-- Given instruction --
Please copy out the listing below word for word, from the line containing "This screenshot has" down to the line containing "coord(23,17)", both included. Omit the pictures.

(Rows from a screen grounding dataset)
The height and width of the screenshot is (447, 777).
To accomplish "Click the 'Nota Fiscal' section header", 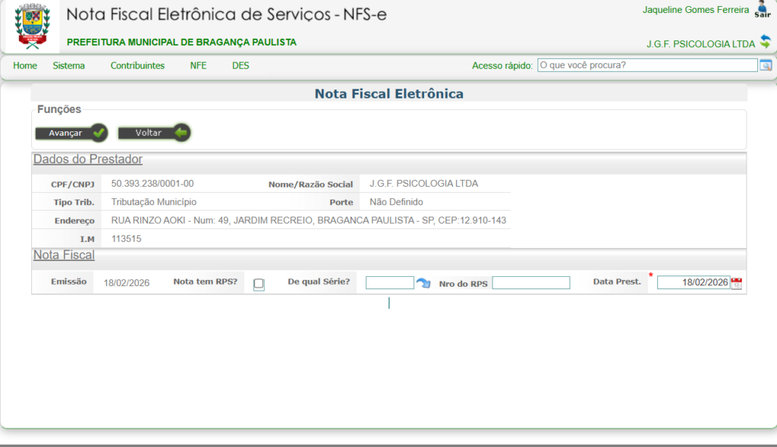I will [64, 255].
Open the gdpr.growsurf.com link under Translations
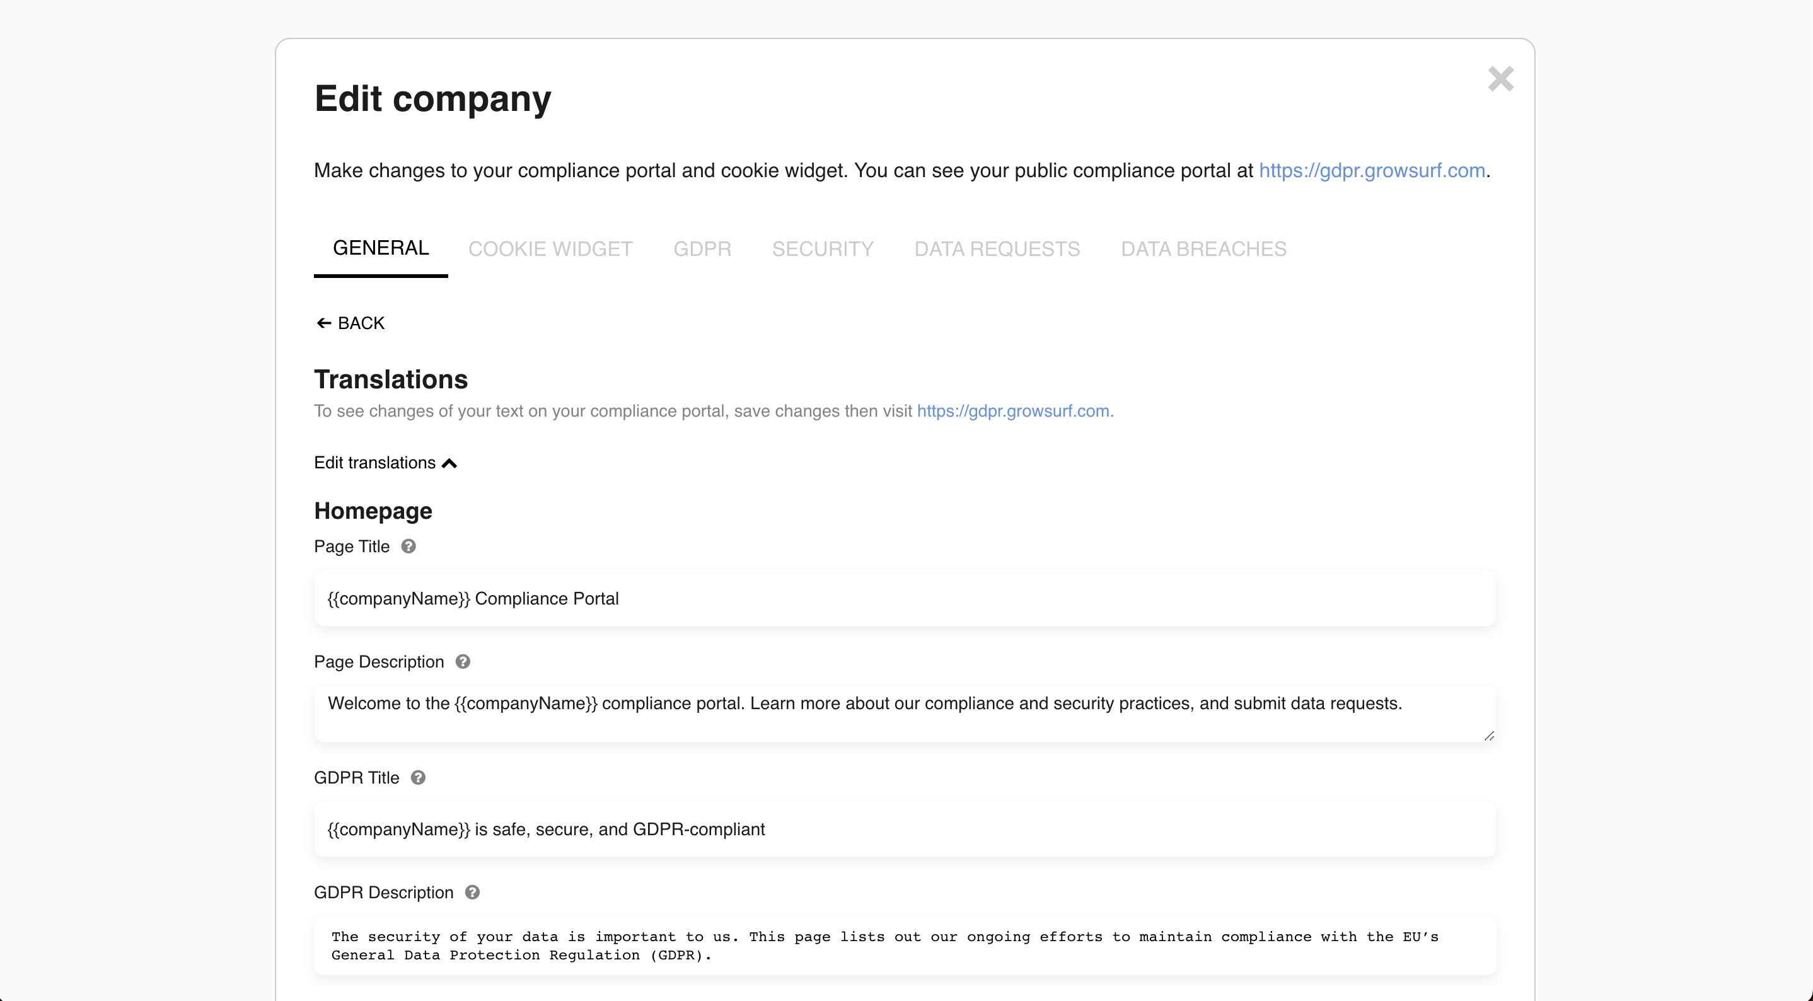 click(x=1013, y=411)
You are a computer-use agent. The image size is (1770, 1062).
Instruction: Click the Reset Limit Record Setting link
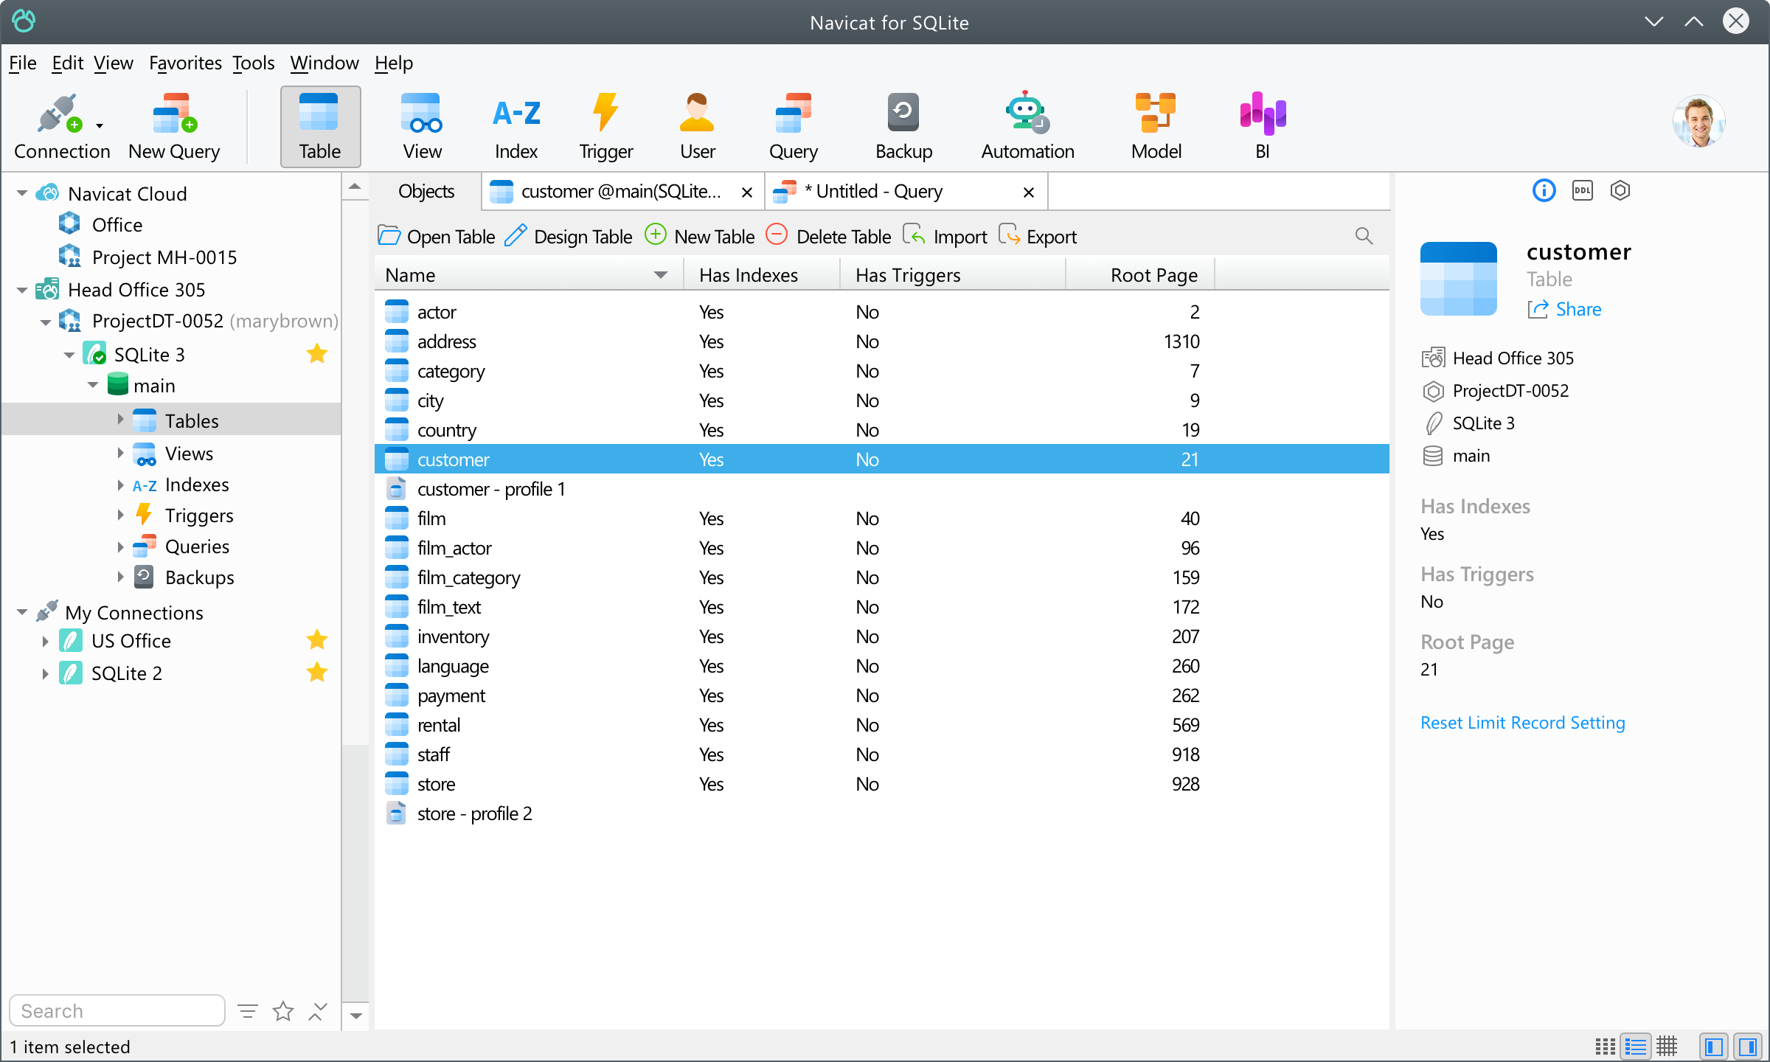tap(1522, 722)
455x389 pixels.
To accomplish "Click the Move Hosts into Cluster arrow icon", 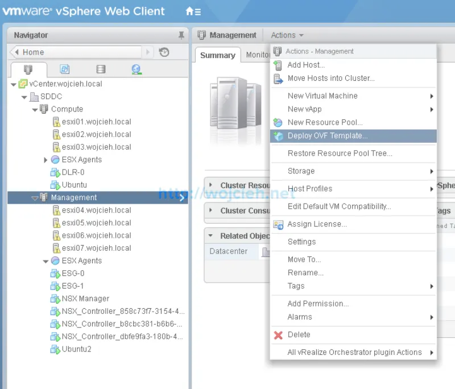I will (x=279, y=78).
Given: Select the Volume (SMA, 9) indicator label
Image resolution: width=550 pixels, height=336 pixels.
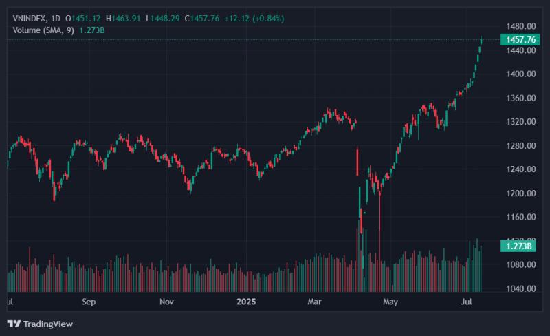Looking at the screenshot, I should [x=43, y=30].
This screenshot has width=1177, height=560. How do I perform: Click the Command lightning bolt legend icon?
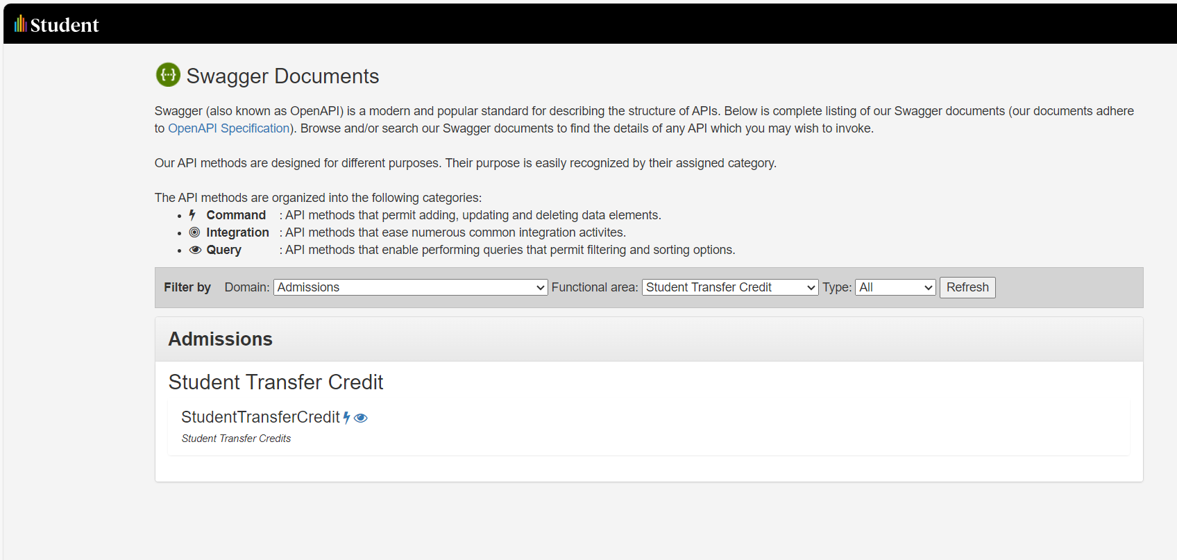pos(192,215)
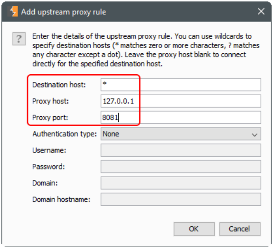
Task: Click the disabled Username field
Action: (181, 150)
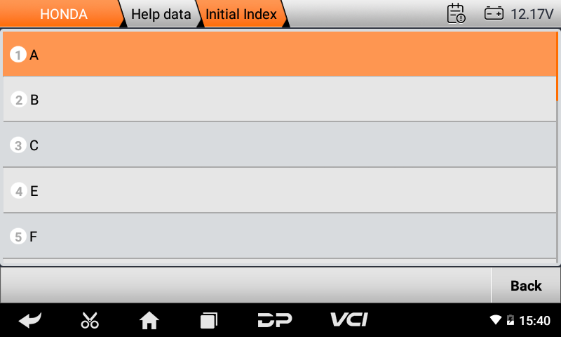Go to the home screen icon
Viewport: 561px width, 337px height.
[x=149, y=320]
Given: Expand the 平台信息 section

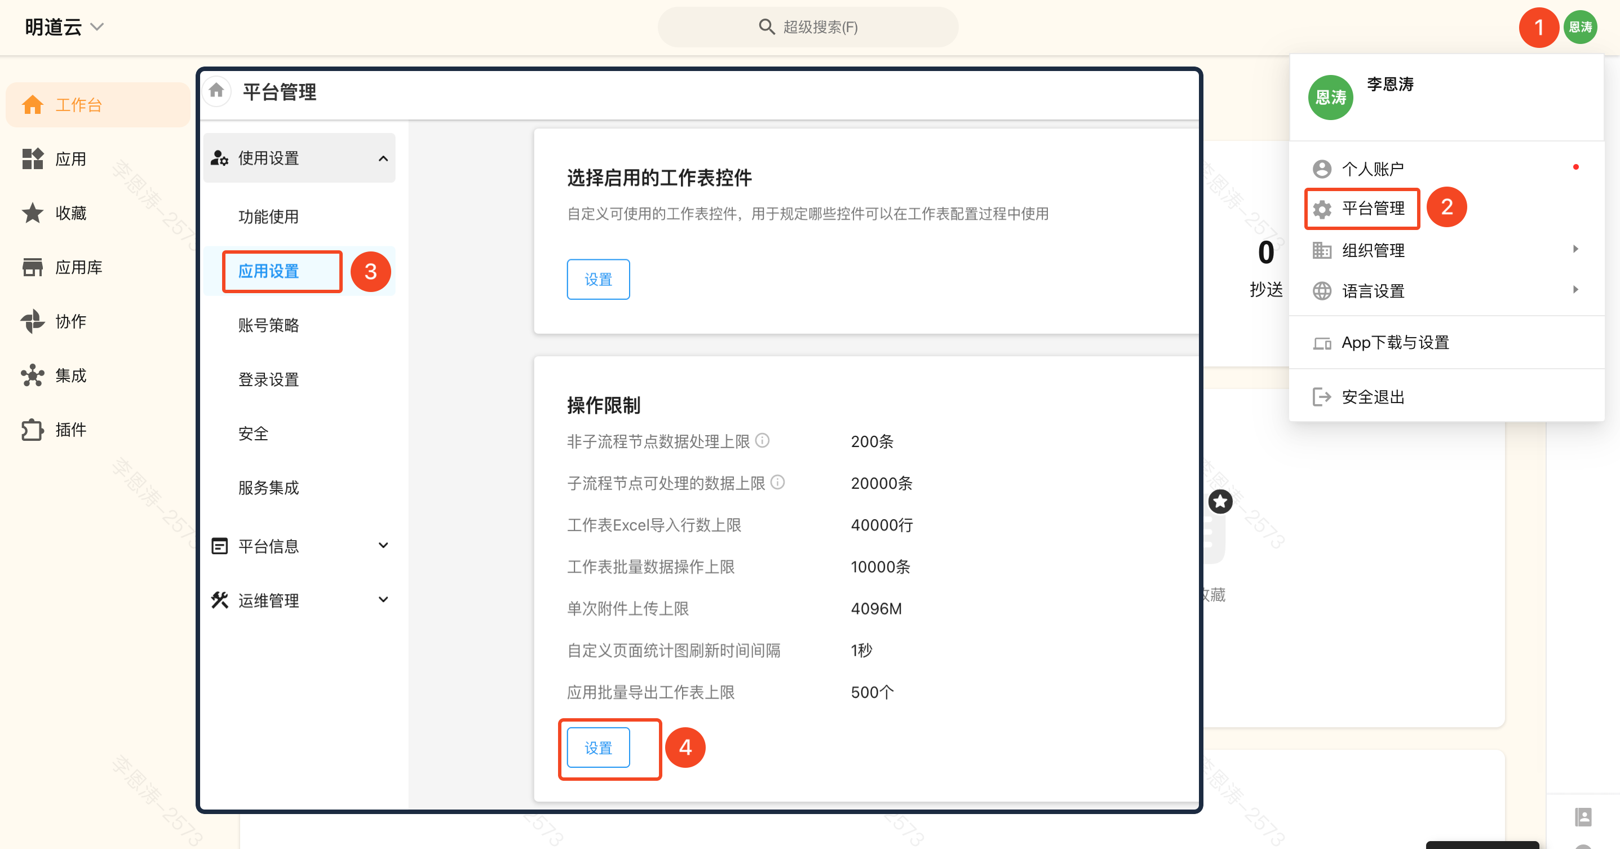Looking at the screenshot, I should 383,545.
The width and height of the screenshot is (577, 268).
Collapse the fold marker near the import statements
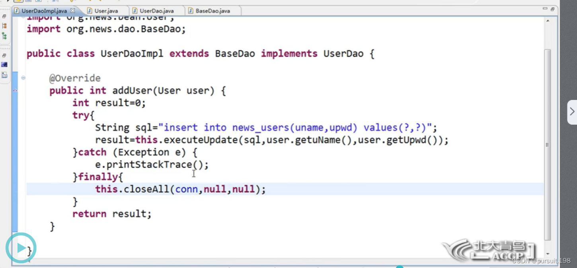coord(23,17)
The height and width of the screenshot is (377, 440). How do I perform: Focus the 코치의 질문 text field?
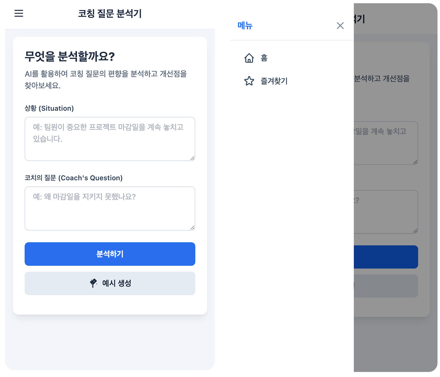pos(110,208)
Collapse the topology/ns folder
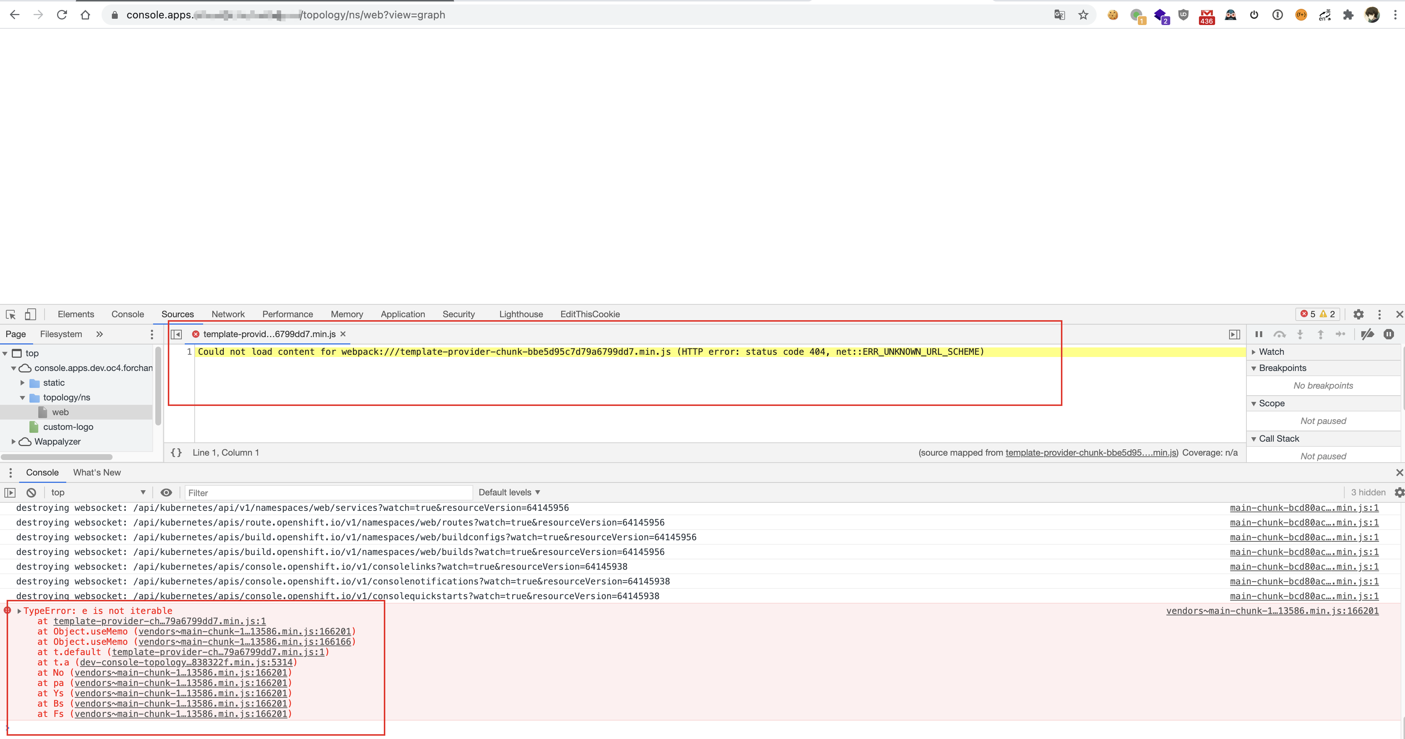The width and height of the screenshot is (1405, 739). (x=22, y=397)
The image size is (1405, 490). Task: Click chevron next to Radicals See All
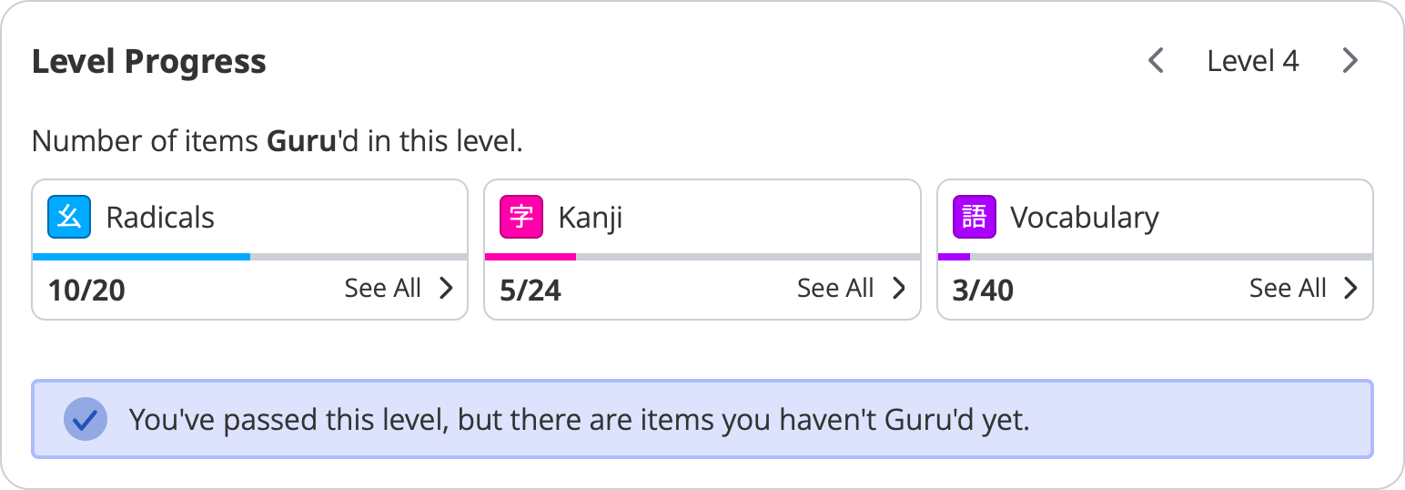446,289
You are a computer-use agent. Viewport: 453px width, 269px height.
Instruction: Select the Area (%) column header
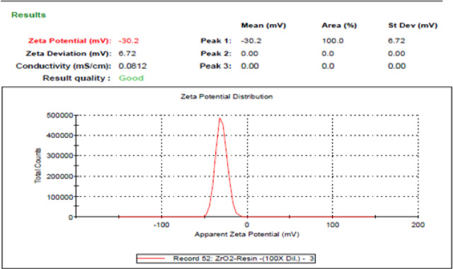click(x=339, y=25)

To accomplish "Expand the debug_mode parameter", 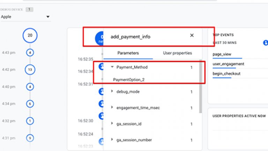I will [x=112, y=92].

-- Solved problem --
This screenshot has width=1177, height=560. How do I perform: Click the Command lightning bolt legend icon?
pos(192,215)
Task: Click the disabled Username field
Action: (181, 150)
Go to the home screen icon
Viewport: 561px width, 337px height.
[x=149, y=320]
Given: Expand the 平台信息 section

Looking at the screenshot, I should 383,545.
The width and height of the screenshot is (577, 268).
Collapse the fold marker near the import statements
coord(23,17)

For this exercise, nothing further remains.